PROBLEM TO WORK ON :: Convert the items between the line holding "Given: Switch chart to candlestick display" and the end of the items, inclusive, into a numbered list without blank lines, and omit the pictures.

[Items from a dataset]
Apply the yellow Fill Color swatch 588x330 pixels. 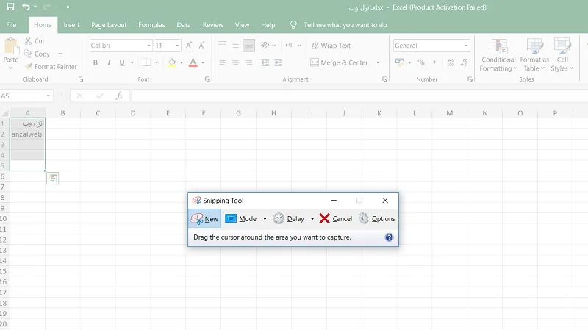coord(172,62)
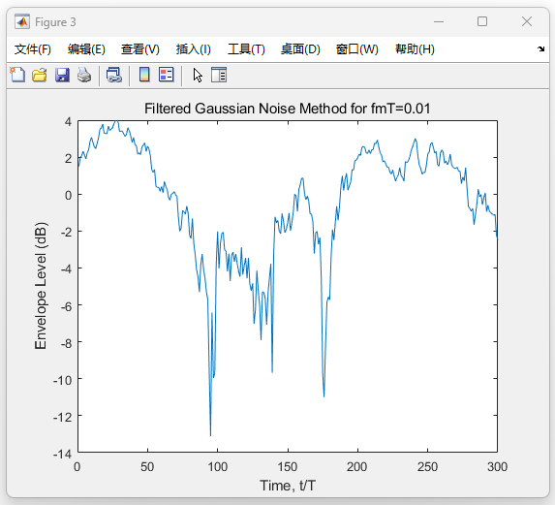Screen dimensions: 555x505
Task: Save the figure with the floppy disk icon
Action: point(62,75)
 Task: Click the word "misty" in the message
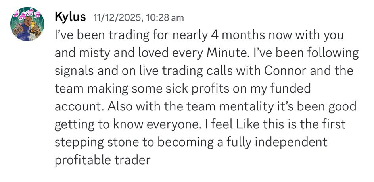pyautogui.click(x=95, y=53)
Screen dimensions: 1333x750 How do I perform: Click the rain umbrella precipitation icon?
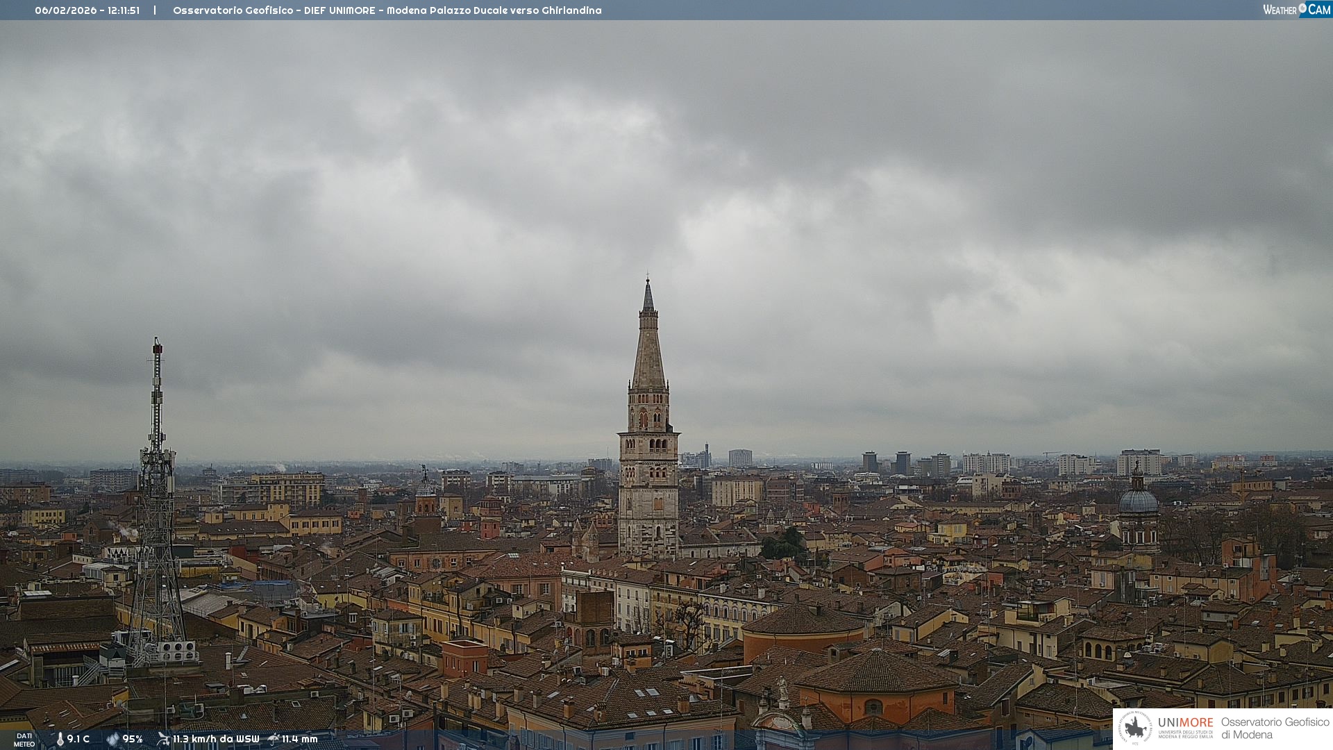(x=274, y=739)
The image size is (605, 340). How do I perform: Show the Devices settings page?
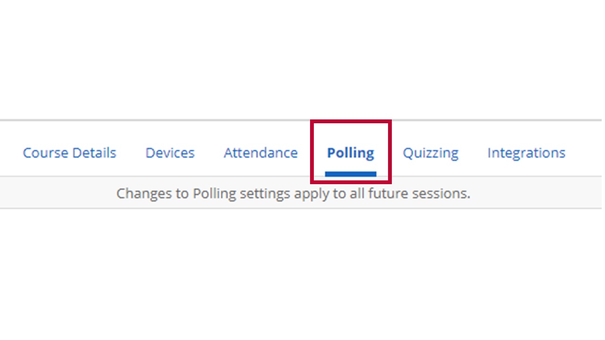pos(170,153)
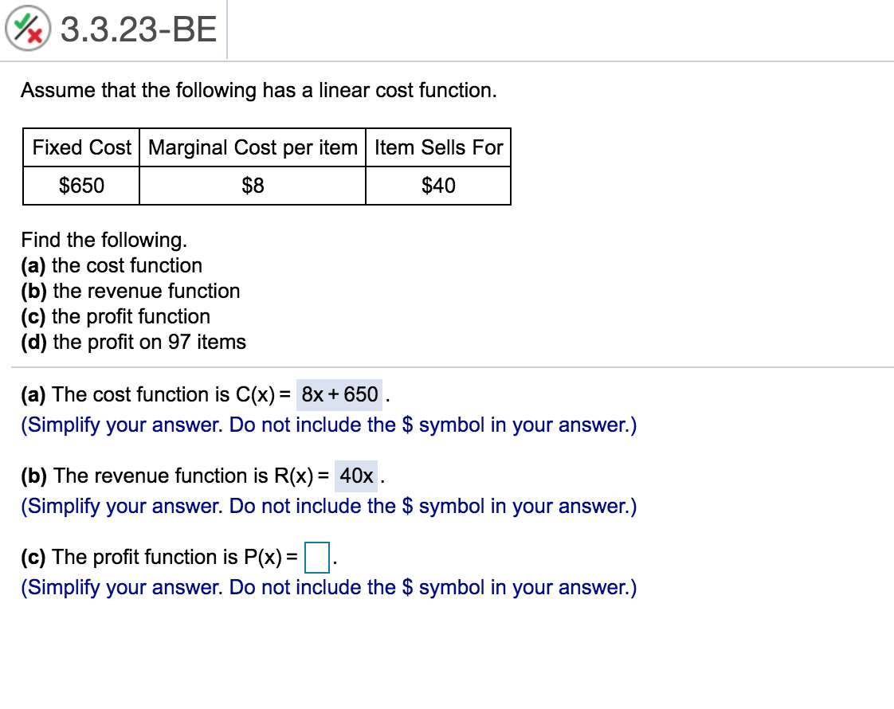Screen dimensions: 894x709
Task: Click list item (b) the revenue function
Action: [x=131, y=291]
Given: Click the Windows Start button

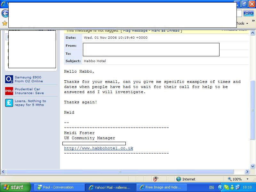Looking at the screenshot, I should click(15, 188).
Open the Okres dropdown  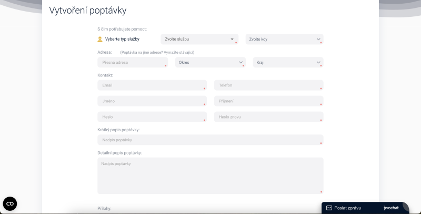pos(210,62)
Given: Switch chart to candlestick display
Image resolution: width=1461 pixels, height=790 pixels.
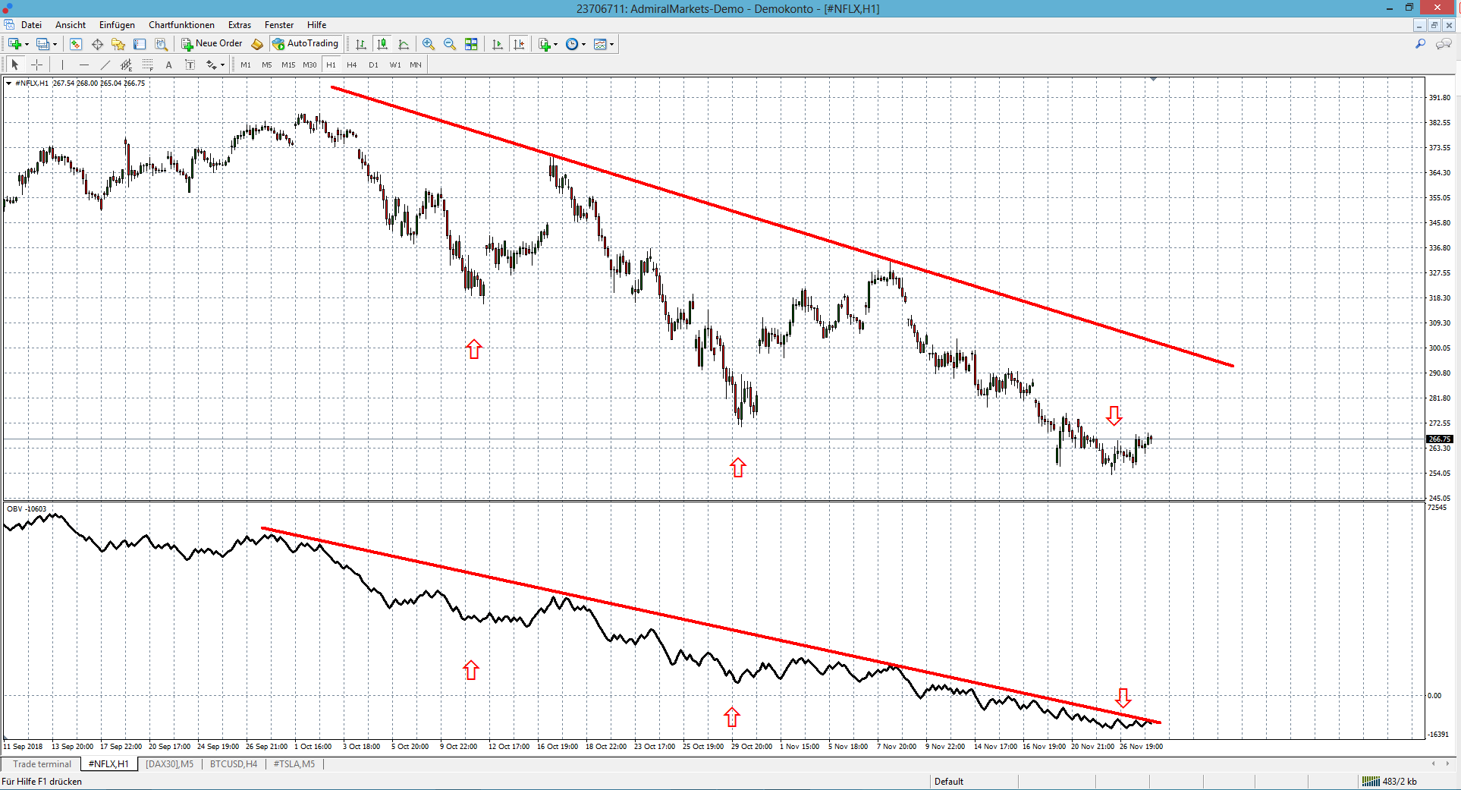Looking at the screenshot, I should click(382, 44).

SOLUTION TO THIS PROBLEM ::
1. Given: Switch chart to candlestick display
2. Image resolution: width=1461 pixels, height=790 pixels.
3. Looking at the screenshot, I should click(382, 44).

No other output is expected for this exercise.